DATA FOR THE TASK:
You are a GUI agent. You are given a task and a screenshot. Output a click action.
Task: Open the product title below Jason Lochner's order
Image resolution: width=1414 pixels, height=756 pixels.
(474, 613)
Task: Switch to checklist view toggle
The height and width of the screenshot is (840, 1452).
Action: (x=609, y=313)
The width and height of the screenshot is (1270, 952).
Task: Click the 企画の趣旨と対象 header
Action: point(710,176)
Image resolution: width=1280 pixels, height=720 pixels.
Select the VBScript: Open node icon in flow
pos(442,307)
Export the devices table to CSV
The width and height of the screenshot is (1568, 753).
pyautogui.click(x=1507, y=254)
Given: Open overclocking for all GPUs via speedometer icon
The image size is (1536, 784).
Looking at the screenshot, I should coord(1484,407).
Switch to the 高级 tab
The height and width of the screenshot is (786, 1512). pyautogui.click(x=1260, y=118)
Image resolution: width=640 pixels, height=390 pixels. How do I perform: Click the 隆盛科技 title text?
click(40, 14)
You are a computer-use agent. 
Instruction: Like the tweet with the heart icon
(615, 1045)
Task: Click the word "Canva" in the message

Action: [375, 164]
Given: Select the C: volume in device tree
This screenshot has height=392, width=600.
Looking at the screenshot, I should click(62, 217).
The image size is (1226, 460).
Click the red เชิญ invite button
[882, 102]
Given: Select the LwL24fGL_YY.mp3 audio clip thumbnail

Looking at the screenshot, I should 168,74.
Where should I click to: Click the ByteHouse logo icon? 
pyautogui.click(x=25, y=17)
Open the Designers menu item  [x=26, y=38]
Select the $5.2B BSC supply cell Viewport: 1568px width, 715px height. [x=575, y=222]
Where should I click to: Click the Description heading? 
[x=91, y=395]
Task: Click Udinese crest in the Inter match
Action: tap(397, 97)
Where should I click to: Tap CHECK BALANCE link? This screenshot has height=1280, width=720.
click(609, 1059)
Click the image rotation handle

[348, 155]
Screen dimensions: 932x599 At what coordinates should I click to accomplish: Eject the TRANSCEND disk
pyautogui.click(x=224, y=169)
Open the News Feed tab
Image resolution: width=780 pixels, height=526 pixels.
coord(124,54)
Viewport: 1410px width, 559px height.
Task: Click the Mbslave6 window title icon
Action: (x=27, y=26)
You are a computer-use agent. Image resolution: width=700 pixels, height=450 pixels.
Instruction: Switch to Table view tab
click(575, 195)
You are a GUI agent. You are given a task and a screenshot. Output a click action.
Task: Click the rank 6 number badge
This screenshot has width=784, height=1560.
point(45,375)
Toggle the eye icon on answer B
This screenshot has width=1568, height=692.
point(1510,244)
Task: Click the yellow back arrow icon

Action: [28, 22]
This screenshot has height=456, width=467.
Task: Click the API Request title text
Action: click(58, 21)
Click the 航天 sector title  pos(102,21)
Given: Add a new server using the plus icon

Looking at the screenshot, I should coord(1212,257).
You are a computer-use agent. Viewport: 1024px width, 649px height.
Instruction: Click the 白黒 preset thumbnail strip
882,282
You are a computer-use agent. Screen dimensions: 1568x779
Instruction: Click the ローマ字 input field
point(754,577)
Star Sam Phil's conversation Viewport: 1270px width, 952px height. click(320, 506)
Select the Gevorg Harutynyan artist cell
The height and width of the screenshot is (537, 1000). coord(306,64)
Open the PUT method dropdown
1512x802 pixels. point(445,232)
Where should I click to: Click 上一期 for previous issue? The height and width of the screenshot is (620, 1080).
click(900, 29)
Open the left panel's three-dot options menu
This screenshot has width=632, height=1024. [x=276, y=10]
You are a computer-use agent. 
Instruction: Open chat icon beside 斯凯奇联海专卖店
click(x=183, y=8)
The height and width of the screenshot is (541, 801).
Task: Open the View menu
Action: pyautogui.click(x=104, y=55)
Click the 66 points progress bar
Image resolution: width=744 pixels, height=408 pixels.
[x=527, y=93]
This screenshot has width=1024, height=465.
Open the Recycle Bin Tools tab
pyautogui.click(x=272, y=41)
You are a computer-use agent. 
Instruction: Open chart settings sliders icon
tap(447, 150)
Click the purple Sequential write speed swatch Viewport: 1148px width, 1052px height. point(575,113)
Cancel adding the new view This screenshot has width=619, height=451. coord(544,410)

PROBLEM REQUIREMENTS:
Copy out the material above in full so that every line matches the original.

RESULT FOR THIS EXERCISE:
You are a GUI agent. You are given a task and a screenshot. Output a click action.
Task: Open the product title below Jason Lochner's order
Image resolution: width=1414 pixels, height=756 pixels.
(474, 613)
Task: Switch to checklist view toggle
The height and width of the screenshot is (840, 1452).
Action: (x=609, y=313)
The width and height of the screenshot is (1270, 952).
Task: Click the 企画の趣旨と対象 header
Action: point(710,176)
Image resolution: width=1280 pixels, height=720 pixels.
Select the VBScript: Open node icon in flow
pos(442,307)
Export the devices table to CSV
The width and height of the screenshot is (1568, 753).
pyautogui.click(x=1507, y=254)
Given: Open overclocking for all GPUs via speedometer icon
The image size is (1536, 784).
Looking at the screenshot, I should coord(1484,407).
Switch to the 高级 tab
The height and width of the screenshot is (786, 1512). pyautogui.click(x=1260, y=118)
Image resolution: width=640 pixels, height=390 pixels. How do I perform: Click the 隆盛科技 title text?
click(40, 14)
You are a computer-use agent. 
Instruction: Like the tweet with the heart icon
(615, 1045)
Task: Click the word "Canva" in the message

Action: [375, 164]
Given: Select the C: volume in device tree
This screenshot has height=392, width=600.
Looking at the screenshot, I should click(62, 217).
The image size is (1226, 460).
Click the red เชิญ invite button
[882, 102]
Given: Select the LwL24fGL_YY.mp3 audio clip thumbnail

Looking at the screenshot, I should 168,74.
Where should I click to: Click the ByteHouse logo icon? 
pyautogui.click(x=25, y=17)
Open the Designers menu item  [x=26, y=38]
Select the $5.2B BSC supply cell Viewport: 1568px width, 715px height. [x=575, y=222]
Where should I click to: Click the Description heading? 
[x=91, y=395]
Task: Click Udinese crest in the Inter match
Action: tap(397, 97)
Where should I click to: Tap CHECK BALANCE link? This screenshot has height=1280, width=720.
click(609, 1059)
Click the image rotation handle

[348, 155]
Screen dimensions: 932x599 At what coordinates should I click to accomplish: Eject the TRANSCEND disk
pyautogui.click(x=224, y=169)
Open the News Feed tab
Image resolution: width=780 pixels, height=526 pixels.
coord(124,54)
Viewport: 1410px width, 559px height.
Task: Click the Mbslave6 window title icon
Action: (x=27, y=26)
You are a computer-use agent. Image resolution: width=700 pixels, height=450 pixels.
Instruction: Switch to Table view tab
click(575, 195)
You are a GUI agent. You are given a task and a screenshot. Output a click action.
Task: Click the rank 6 number badge
This screenshot has width=784, height=1560.
point(45,375)
Toggle the eye icon on answer B
This screenshot has width=1568, height=692.
point(1510,244)
Task: Click the yellow back arrow icon

Action: [28, 22]
This screenshot has height=456, width=467.
Task: Click the API Request title text
Action: click(58, 21)
Click the 航天 sector title  pos(102,21)
Given: Add a new server using the plus icon

Looking at the screenshot, I should coord(1212,257).
You are a computer-use agent. Viewport: 1024px width, 649px height.
Instruction: Click the 白黒 preset thumbnail strip
882,282
You are a computer-use agent. Screen dimensions: 1568x779
Instruction: Click the ローマ字 input field
point(754,577)
Star Sam Phil's conversation Viewport: 1270px width, 952px height. click(320, 506)
Select the Gevorg Harutynyan artist cell
The height and width of the screenshot is (537, 1000). coord(306,64)
Open the PUT method dropdown
1512x802 pixels. point(445,232)
Where should I click to: Click 上一期 for previous issue? The height and width of the screenshot is (620, 1080).
click(900, 29)
Open the left panel's three-dot options menu
This screenshot has width=632, height=1024. [x=276, y=10]
You are a computer-use agent. 
Instruction: Open chat icon beside 斯凯奇联海专卖店
click(x=183, y=8)
The height and width of the screenshot is (541, 801).
Task: Open the View menu
Action: pyautogui.click(x=104, y=55)
Click the 66 points progress bar
Image resolution: width=744 pixels, height=408 pixels.
[x=527, y=93]
This screenshot has width=1024, height=465.
Open the Recycle Bin Tools tab
pyautogui.click(x=272, y=41)
You are a computer-use agent. 
Instruction: Open chart settings sliders icon
tap(447, 150)
Click the purple Sequential write speed swatch Viewport: 1148px width, 1052px height. point(575,113)
Cancel adding the new view This screenshot has width=619, height=451. coord(544,410)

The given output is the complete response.